GTFS-RT Fetcher and Aggregator to Parquet format
Project description
GTFS-RT Aggregator
This project provides a pipeline for fetching, storing, and aggregating GTFS-RT (General Transit Feed Specification - Realtime) data from multiple providers into Parquet format.
Features
- Fetch GTFS-RT data from multiple providers and APIs
- Store individual data files in Parquet format with multiple storage backends (filesystem, Google Cloud Storage, MinIO)

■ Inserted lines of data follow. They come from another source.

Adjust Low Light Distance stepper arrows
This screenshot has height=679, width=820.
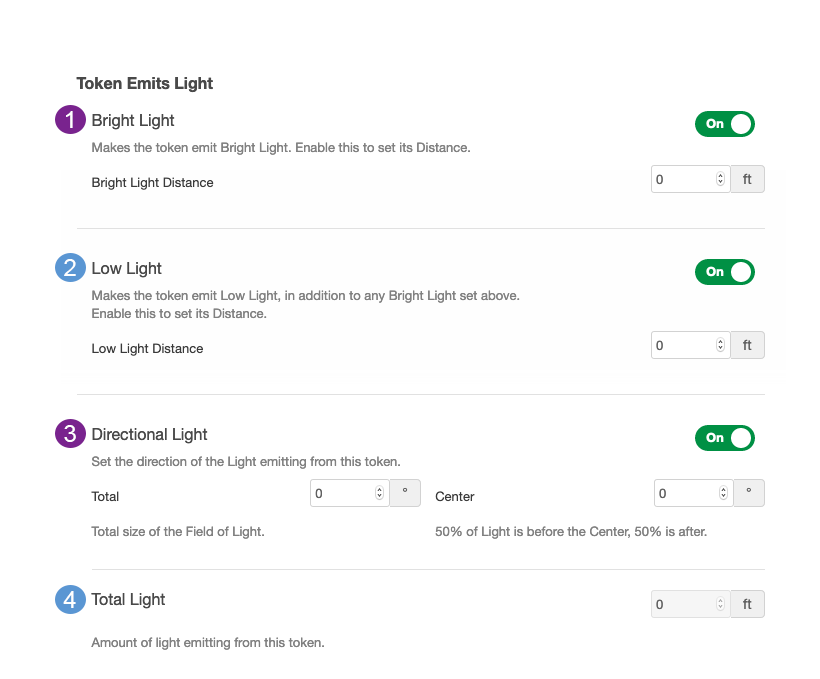(x=720, y=346)

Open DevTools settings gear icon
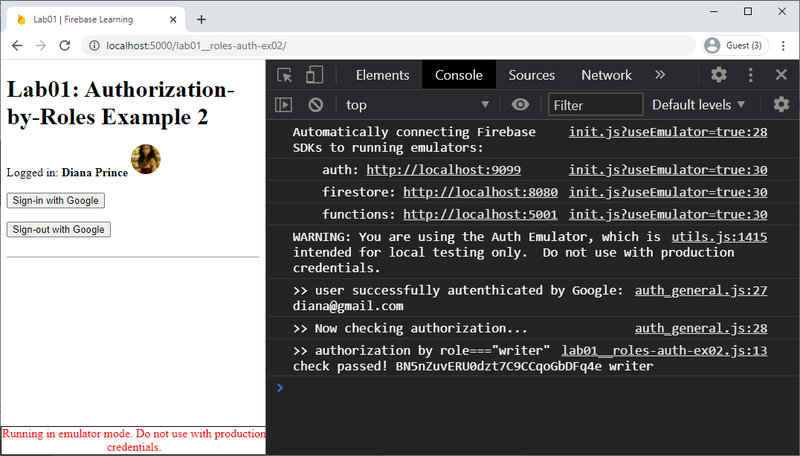pyautogui.click(x=718, y=75)
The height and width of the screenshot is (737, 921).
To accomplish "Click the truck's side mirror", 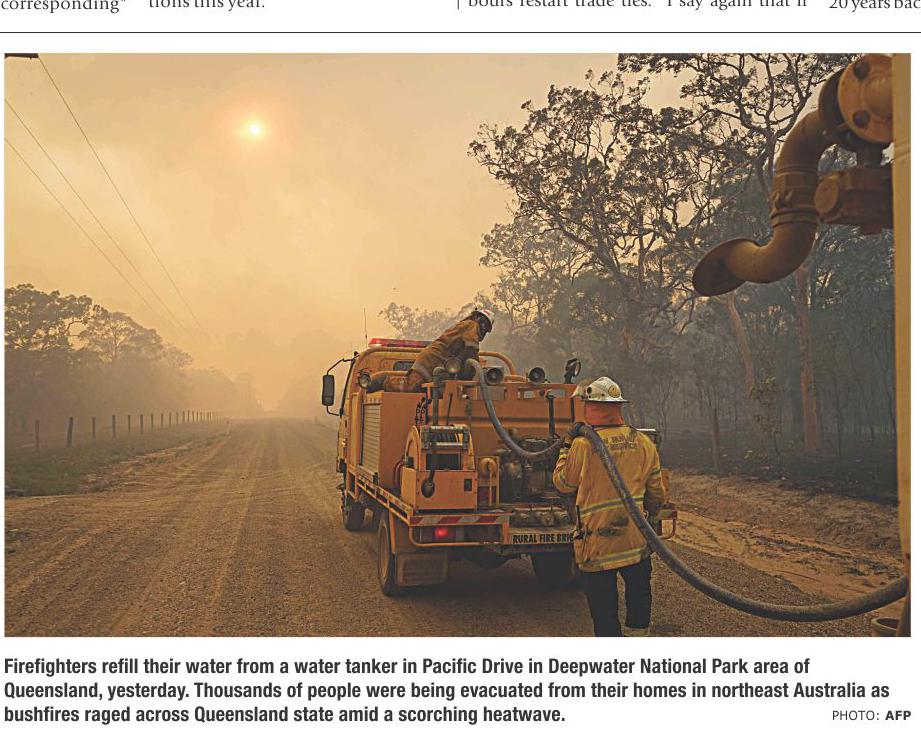I will 328,390.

- Aggregate data files based on configurable time intervals
- Run fetcher and aggregator services in parallel
- Configurable via a single TOML configuration file
Requirements
- Python 3.11+
- Required Python packages (see requirements.txt):
- requests
- gtfs-realtime-bindings
- pandas
- pyarrow
- schedule
- pydantic
- google-cloud-storage (optional, for GCS storage)
- minio (optional, for MinIO storage)
Installation
From PyPI (recommended)
pip install gtfs-rt-aggregator
From Source
-
Clone this repository:
git clone https://github.com/GaspardMerten/gtfs-rt-aggregator cd gtfs-rt-aggregator
-
Install in development mode:
pip install -e .
Configuration
The pipeline is configured using a TOML configuration file. Here's an example:
# GTFS-RT Configuration File
[storage]
type = "filesystem" # Options: "filesystem", "gcs", or "minio"
[storage.params]
base_directory = "data" # Base directory for filesystem storage
# Provider configurations
[[providers]]
name = "ovapi"
timezone = "Europe/Amsterdam"
[[providers.apis]]
url = "https://gtfs.ovapi.nl/nl/vehiclePositions.pb"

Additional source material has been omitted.